### What is required:
All that is needed is each line of the entries holding the word "agent", copied as it stands.

--- Supplied information Enclosed Below ---

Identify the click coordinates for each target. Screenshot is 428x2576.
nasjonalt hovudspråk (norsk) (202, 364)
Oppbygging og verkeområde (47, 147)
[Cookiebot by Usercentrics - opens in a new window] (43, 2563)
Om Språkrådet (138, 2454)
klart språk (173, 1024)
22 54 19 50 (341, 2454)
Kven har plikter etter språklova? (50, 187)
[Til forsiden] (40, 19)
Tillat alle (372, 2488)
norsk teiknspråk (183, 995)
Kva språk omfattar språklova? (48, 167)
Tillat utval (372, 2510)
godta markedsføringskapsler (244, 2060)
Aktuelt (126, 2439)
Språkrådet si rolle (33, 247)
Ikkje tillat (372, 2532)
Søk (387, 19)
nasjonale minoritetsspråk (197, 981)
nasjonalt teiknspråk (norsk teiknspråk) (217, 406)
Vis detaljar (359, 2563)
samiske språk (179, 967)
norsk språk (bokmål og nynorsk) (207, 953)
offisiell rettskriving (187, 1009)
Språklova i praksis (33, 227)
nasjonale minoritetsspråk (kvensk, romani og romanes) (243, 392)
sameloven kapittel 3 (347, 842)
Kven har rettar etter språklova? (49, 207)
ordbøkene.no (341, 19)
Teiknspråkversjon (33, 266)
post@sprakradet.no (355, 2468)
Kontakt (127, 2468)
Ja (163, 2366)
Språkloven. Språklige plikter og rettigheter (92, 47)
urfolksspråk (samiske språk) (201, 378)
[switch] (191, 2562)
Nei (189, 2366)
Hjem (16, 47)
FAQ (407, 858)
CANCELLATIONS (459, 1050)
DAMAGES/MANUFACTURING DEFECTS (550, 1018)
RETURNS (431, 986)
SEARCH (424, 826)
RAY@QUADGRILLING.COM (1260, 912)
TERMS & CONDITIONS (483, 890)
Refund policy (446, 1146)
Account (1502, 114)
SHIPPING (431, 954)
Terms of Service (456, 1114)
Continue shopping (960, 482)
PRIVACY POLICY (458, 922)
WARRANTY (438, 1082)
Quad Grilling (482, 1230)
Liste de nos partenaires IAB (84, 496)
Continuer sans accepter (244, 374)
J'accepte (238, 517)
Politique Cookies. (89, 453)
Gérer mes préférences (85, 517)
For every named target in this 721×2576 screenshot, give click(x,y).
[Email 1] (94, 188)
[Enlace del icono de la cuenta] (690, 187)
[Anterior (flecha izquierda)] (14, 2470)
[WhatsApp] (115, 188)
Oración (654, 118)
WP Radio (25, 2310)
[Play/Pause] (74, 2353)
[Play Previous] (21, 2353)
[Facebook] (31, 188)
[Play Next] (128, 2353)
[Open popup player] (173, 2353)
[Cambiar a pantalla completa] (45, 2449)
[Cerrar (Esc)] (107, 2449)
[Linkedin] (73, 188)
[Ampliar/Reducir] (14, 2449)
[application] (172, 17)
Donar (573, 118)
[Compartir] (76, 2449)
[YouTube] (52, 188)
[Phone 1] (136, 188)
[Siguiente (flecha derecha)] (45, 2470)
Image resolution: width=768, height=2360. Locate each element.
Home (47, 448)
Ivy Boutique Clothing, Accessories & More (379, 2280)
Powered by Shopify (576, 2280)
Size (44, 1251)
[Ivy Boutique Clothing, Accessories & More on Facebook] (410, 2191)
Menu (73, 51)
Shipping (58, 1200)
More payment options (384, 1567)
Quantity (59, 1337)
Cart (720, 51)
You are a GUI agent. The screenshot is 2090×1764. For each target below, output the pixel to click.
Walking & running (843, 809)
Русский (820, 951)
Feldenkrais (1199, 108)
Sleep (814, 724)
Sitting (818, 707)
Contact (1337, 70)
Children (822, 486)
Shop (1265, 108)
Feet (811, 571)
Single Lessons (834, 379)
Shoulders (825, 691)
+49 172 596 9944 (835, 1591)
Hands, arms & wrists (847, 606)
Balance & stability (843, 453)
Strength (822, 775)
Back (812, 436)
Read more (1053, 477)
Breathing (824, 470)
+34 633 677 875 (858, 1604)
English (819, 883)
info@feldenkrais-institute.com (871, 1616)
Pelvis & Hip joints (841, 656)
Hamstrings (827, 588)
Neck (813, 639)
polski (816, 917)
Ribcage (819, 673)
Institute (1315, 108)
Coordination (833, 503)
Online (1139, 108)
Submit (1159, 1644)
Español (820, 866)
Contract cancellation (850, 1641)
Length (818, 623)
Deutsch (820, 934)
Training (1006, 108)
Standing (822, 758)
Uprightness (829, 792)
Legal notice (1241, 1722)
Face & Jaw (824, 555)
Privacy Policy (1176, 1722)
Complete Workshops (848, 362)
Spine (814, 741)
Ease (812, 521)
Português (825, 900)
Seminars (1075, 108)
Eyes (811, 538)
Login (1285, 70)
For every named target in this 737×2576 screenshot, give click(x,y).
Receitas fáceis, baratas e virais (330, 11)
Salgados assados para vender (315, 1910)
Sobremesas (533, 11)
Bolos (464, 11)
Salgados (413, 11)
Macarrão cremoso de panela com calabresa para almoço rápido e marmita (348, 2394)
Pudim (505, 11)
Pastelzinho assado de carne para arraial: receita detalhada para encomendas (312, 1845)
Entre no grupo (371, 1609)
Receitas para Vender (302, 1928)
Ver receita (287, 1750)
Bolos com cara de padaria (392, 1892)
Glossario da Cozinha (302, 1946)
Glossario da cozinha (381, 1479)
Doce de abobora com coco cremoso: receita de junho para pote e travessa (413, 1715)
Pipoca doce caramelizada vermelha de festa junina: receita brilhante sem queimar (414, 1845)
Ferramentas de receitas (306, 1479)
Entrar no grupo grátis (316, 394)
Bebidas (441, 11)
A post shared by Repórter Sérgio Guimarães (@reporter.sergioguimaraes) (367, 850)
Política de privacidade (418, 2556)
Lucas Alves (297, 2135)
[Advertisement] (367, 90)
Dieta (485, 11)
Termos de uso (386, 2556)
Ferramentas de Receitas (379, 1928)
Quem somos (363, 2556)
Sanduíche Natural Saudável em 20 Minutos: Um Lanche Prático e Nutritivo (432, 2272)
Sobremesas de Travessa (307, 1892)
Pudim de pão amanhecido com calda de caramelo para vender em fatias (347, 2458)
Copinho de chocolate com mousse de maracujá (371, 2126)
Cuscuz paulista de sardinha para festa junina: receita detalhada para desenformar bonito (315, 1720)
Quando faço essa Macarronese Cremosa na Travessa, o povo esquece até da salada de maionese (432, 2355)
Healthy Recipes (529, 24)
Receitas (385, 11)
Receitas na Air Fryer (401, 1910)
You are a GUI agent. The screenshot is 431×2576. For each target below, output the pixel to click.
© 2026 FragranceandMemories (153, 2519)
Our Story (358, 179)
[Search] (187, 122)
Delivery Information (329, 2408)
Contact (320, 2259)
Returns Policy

--- End of Enclosed Supplied information ---

### Reply:
You are a GUI agent. The screenshot is 2090×1764. For each target below, output the pixel to click.
You are a GUI agent. The screenshot is 431×2576. For each target below, output the pixel to click.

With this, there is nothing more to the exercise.